We developed a panel of monoclonal antibodies to human bone gla protein (BGP; osteocalcin) peptides that span the linear sequence of the molecule, specifically BGP 1-12 (N-terminal), BGP 15-30 (midregion), and BGP 38-49 (C-terminal). These antibodies were evaluated in various combinations of two-site formats in studies of serum BGP concentrations.

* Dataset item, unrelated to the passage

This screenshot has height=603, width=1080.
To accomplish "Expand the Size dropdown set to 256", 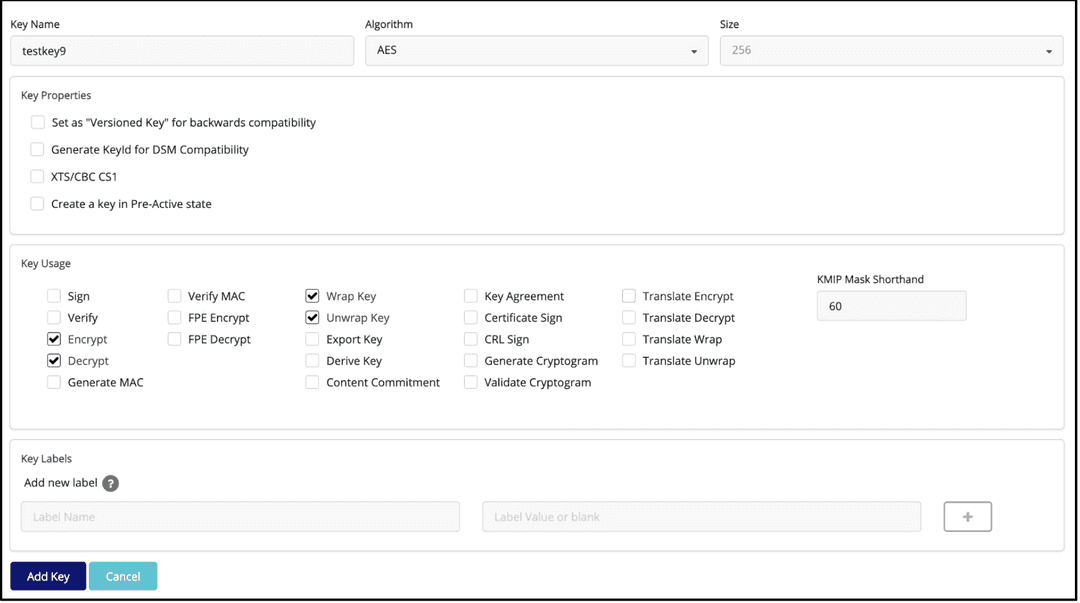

For clinical studies, we selected from a panel of antibodies the two most sensitive antibody pairs for the intact molecule (N-C); we also used a polyclonal RIA based on BGP-C. For the two-site format, we used two N-terminal antibodies, 029 and 052, adsorbed to polystyrene beads, and radioiodinated a C-terminal antibody, 663. The standard for each of the assays was purified human BGP. The following BGP serum concentrations (microgram/L, mean +/- SE) were measured with the various assays: by the 029-663 assay, results for normal subjects were 7 +/- 3, for patients with renal failure 25 +/- 8, and for patients with Paget disease 12 +/-4; by the 052-663 assay, the respective results were 22 +/- 4, 44 +/- 12, and 31 +/- 7; by the polyclonal assay, the results were 3 +/- 0.2, 13 +/- 2, and 5 +/- 1. The two intact (N-C) assays were significantly (P < 0.01) correlated (r = 0.94), but their serum values differed by more than twofold in terms of the same BGP standard. The polyclonal assay significantly correlated with each of the intact assays (r = 0.83, 0.77), but it, too, gave different serum values for BGP. These studies demonstrate the immunochemical heterogeneity of circulating BGP, heterogeneity that is manifest even in immunoassays specific for the same region of the molecule.